Il dpcm è anticostituzionale e di fatto hanno ragione i ristoratori a non pagare le multe; in quanto se esso non viene convertito in legge entro 60 giorni vi è la perdita dell’efficacia del testo. Sembra che nessun dpcm, finora, sia mai stato convertito in legge ed inoltre violano il diritto al lavoro
e alla libertà personale; rispettivamente nell’art 4 e art 13 della nostra Costituzione. Il rischio è che la politica del terrore che in tv e su altri media continua ad attuarsi, non porti più da nessuna parte e turbi gli animi di chi non ha più di che vivere. Le multe vengono effettuate per il solo terrorismo psicologico e il fatto sconvolgente è che le autorità sono al corrente della verità ma non hanno il coraggio di opporsi ai comandi dei superiori. Le persone si fanno spaventare da chi indossa una divisa e per evitare di informarsi e fare mille battaglie, lasciano perdere. Le autorità sono un punto nevralgico, perché sanno che il cittadino ha paura della divisa e per loro rappresentano uno scudo; non a caso ci sono stati degli aumenti ai salari delle forze dell’ordine.
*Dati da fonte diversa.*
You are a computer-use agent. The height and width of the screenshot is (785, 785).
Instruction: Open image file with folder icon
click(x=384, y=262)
Dopo tanta beffa, dovrebbero essere proprio le aziende come i fornitori di ristorazione ad introdurre un vero e proprio servizio di informazione, perché i piccoli imprenditori non possono per questioni economiche. Se dall’inizio avessero fornito un servizio di informazione, la ristorazione italiana non avrebbe mai chiuso.
Questa storia è diventata tutta una pantomima.
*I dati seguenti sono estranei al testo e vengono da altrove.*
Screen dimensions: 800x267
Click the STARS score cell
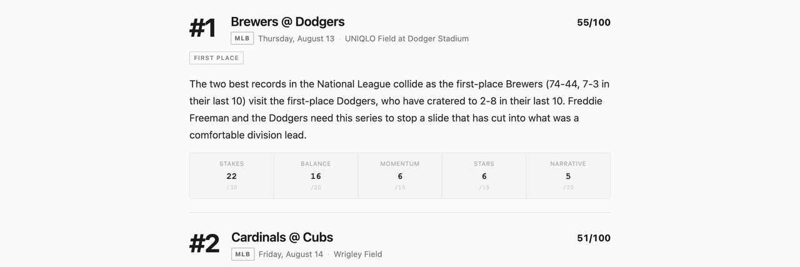(484, 176)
Su importanti documenti c’è il riferimento che la Commissione europea era a conoscenza del Coronavirus già nel 2019, nello specifico dal mese di ottobre. Si evince una data ufficiale: il 19 dicembre 2019, data di incontro tra politica e sanitari italiani con quelli cinesi. Il secondo incontro è avvenuto nel gennaio 2020, non a caso data in cui tutto è iniziato nel nostro paese. Nei vari documenti della OMS è riportato per filo e per segno tutto ciò che è stato messo in pratica in quest’ultimo anno. Sono state adottate delle specifiche strategie alla quale alcuni Stati del mondo hanno aderito, tra cui come ben sappiamo anche l’Italia. Viene riportato tutto in maniera dettagliata persino l’informazione televisiva; come ad esempio i messaggi da lanciare, gli spot, i numeri in sovraimpressione. Si leggono frasi del tipo: “Fai in modo che la mascherina sia una parte normale dello stare con le altre persone”.
Nell’ultimo periodo non si fa che parlare di “green pass” dai salotti televisivi fino ai quotidiani. Ma cos’è e perché le persone del settore ristorazione sono contrarie?
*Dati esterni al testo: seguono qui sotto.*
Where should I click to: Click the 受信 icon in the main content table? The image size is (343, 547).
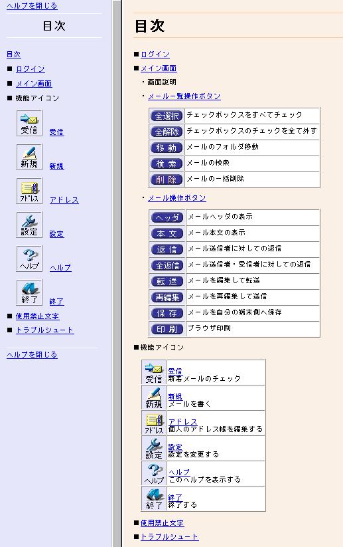154,373
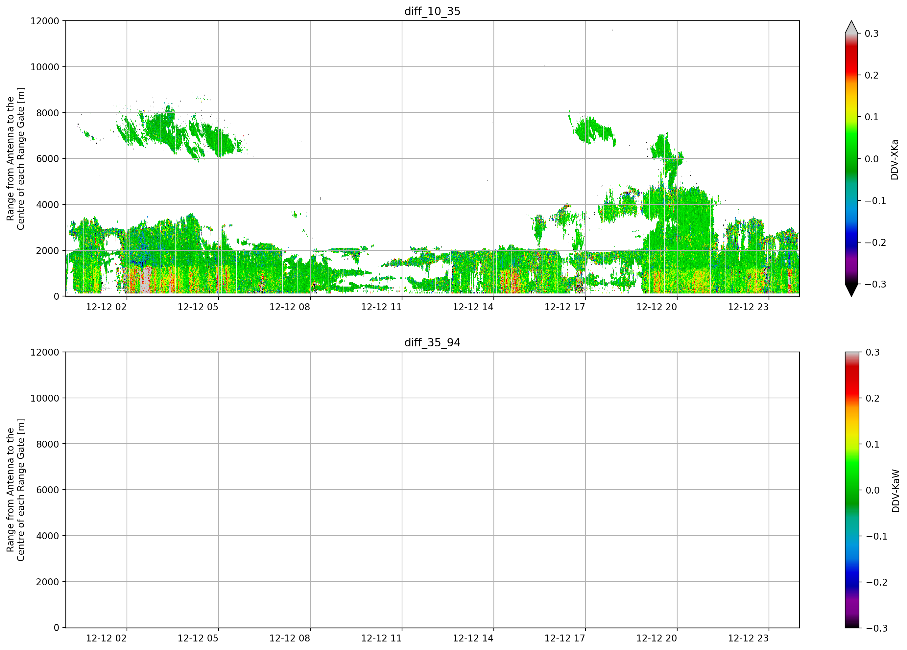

Il Green Pass è un certificato che testimonia l’avvenuta vaccinazione contro il covid-19, di tampone negativo o l’avvenuta guarigione dall’infezione. Con il “certificato verde” ci si potrà spostare anche tra le regioni arancioni e rosse. Il governo ne sta parlando tanto, insieme ai vari media come se fosse obbligatorio per tutti i cittadini. In realtà, così non è, perché se andiamo a fondo, vediamo che questo certificato porta con sé tanti aspetti negativi. Al Garante per la protezione dei dati personali non piace il “green pass; costui ritiene che non si siano valutati i rischi che l’implementazione della misura determina per le libertà e per i diritti degli interessati. E’ incompleto dal punto di vista della protezione dei dati; privo di una valutazione dei rischi
su larga scala per i diritti e le libertà personali. E’ in contrasto con quanto prevede il Regolamento europeo e non definisce con precisione le finalità dei dati sulla salute degli italiani. In conclusione, i ristoratori non sono d’accordo sull’efficacia del green pass e sembra che esso non sia per niente una soluzione.